## [Exercise brief]
If a line in the listing below includes the string "agent", pull it out.

## [Given entries]
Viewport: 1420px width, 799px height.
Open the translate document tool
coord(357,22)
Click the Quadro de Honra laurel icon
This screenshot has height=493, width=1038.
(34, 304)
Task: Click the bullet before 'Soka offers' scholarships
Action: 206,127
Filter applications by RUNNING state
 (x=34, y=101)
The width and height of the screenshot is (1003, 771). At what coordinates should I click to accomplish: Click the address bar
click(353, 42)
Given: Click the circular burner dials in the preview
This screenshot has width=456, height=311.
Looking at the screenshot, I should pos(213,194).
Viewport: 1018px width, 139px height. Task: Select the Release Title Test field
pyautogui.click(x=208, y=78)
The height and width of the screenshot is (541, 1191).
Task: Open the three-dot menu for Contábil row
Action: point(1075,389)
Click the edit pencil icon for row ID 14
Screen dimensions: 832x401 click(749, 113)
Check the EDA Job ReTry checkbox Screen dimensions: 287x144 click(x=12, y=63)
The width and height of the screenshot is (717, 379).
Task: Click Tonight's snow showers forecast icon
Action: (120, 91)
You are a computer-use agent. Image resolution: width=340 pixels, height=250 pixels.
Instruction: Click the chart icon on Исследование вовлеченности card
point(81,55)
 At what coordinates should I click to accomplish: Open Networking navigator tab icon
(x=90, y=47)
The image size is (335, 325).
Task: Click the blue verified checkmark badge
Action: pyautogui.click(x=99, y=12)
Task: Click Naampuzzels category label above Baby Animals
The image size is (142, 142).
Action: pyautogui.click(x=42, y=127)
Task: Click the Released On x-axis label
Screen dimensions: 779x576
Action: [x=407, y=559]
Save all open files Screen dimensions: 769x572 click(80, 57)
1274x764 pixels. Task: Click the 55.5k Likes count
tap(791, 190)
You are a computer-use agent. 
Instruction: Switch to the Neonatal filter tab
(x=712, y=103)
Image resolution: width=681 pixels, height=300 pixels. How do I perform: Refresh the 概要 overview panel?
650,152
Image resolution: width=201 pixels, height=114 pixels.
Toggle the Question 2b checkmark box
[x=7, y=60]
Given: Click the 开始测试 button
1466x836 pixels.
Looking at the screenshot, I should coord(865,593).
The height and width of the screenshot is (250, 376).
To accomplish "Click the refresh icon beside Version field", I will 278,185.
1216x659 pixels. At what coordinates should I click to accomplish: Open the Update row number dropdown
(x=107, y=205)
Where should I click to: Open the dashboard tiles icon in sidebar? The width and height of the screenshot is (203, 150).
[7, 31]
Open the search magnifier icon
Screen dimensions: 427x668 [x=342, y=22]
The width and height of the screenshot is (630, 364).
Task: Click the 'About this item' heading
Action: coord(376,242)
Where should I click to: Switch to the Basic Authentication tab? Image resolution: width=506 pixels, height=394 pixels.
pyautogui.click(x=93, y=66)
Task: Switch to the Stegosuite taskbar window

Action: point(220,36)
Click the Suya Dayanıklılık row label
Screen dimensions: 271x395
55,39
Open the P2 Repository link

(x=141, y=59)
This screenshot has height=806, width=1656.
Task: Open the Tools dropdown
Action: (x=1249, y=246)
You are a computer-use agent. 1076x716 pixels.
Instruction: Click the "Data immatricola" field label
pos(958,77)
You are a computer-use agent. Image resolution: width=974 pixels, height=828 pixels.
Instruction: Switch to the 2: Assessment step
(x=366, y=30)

## [Response]
You are a computer-use agent. Image resolution: width=340 pixels, height=250 pixels.
You are a computer-use agent. 
You are a computer-use agent. 1076x716 pixels.
You are a computer-use agent. Image resolution: width=974 pixels, height=828 pixels.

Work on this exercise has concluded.